### [Activity]
Please reproduce the entries below exactly, leaving the pictures out.

┏━━

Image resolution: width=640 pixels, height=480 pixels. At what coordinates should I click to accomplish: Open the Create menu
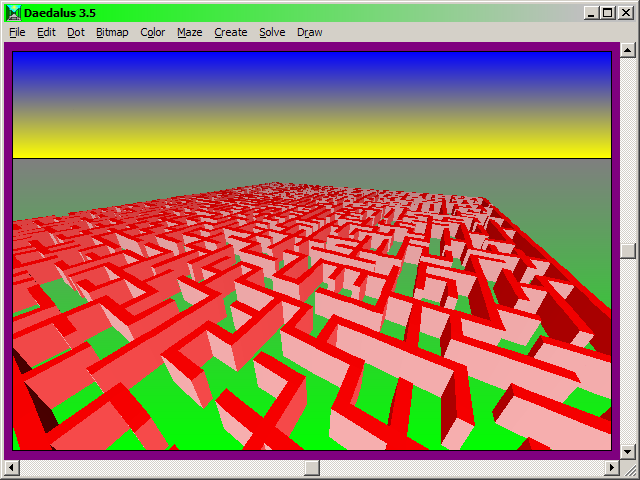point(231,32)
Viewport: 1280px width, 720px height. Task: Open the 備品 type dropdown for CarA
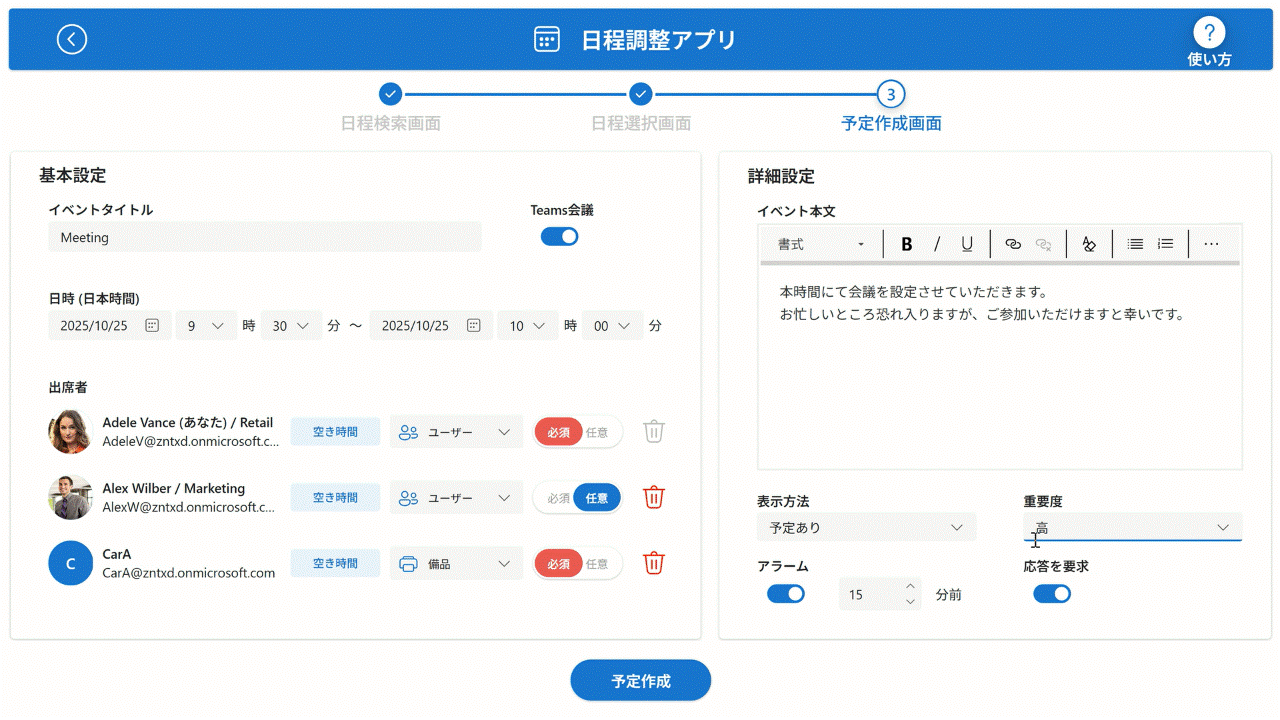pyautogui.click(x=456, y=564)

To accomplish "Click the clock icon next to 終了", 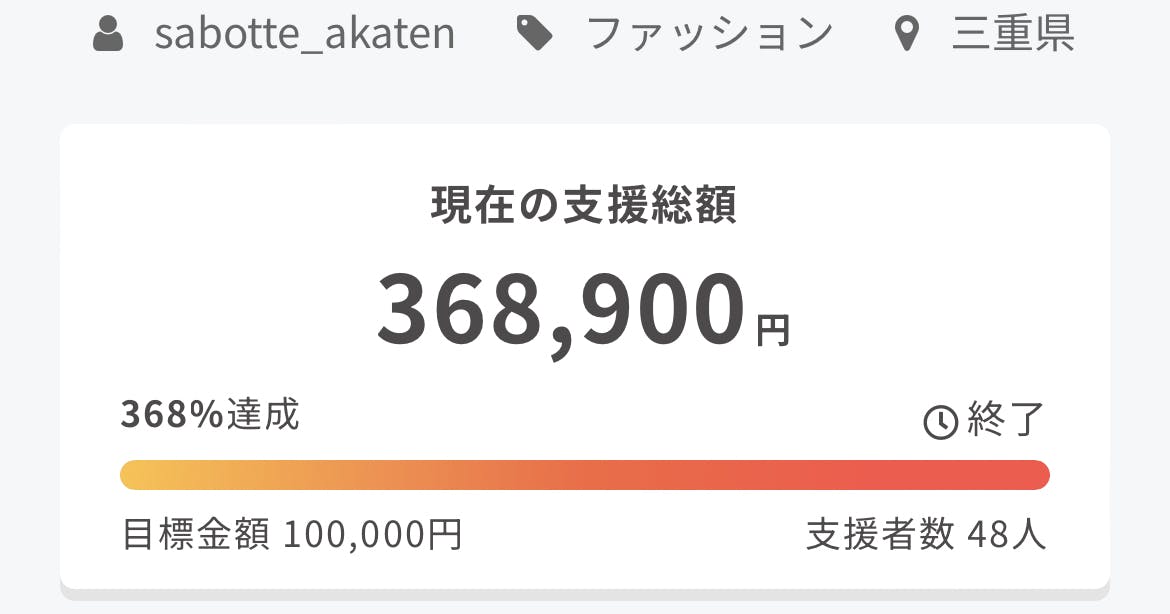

┗━━

### [Result of this task]
Image resolution: width=640 pixels, height=480 pixels. At what coordinates should I click to accomplish: Open the Create menu
point(231,32)
Viewport: 1280px width, 720px height. Task: Open the 備品 type dropdown for CarA
pyautogui.click(x=456, y=564)

To accomplish "Click the clock icon next to 終了", 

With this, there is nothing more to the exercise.